── Supplied records ──
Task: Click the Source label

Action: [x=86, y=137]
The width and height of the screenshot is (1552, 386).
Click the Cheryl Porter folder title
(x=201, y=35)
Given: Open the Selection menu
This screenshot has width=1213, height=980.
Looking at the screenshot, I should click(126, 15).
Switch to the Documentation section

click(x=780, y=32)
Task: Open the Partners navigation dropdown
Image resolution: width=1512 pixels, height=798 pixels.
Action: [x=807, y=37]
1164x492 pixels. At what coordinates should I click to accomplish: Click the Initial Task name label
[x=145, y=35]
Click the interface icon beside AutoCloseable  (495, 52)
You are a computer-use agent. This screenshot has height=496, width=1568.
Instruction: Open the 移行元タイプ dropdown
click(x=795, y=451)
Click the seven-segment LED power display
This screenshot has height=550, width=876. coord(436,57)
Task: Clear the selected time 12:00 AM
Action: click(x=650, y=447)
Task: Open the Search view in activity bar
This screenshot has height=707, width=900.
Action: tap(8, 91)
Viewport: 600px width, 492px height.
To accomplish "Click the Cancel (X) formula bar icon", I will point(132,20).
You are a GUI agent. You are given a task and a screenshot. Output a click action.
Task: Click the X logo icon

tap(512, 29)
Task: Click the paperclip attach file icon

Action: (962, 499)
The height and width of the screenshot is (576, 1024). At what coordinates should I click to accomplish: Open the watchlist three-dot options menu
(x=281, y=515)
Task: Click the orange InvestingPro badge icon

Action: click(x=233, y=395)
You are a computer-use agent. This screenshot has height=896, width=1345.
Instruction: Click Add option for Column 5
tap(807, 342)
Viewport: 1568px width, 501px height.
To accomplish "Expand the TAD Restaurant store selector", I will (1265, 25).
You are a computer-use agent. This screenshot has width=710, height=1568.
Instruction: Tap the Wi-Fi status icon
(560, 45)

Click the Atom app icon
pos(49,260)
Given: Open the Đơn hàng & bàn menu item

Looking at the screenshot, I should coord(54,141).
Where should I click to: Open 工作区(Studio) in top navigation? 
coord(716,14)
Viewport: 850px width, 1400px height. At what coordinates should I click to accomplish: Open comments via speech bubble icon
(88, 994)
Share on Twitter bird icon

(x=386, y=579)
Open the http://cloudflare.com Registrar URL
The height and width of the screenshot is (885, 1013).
───
Action item =>
Identify the lines in the entries above that contain "agent", then copy them out.

Result for this exercise =>
You are a computer-use agent. This screenshot has height=496, width=1568.
You are a GUI agent. You are given a task and a screenshot. Output a click action.
You are a computer-use agent. This screenshot has height=896, width=1345.
You are a computer-use agent. This screenshot has width=710, height=1568.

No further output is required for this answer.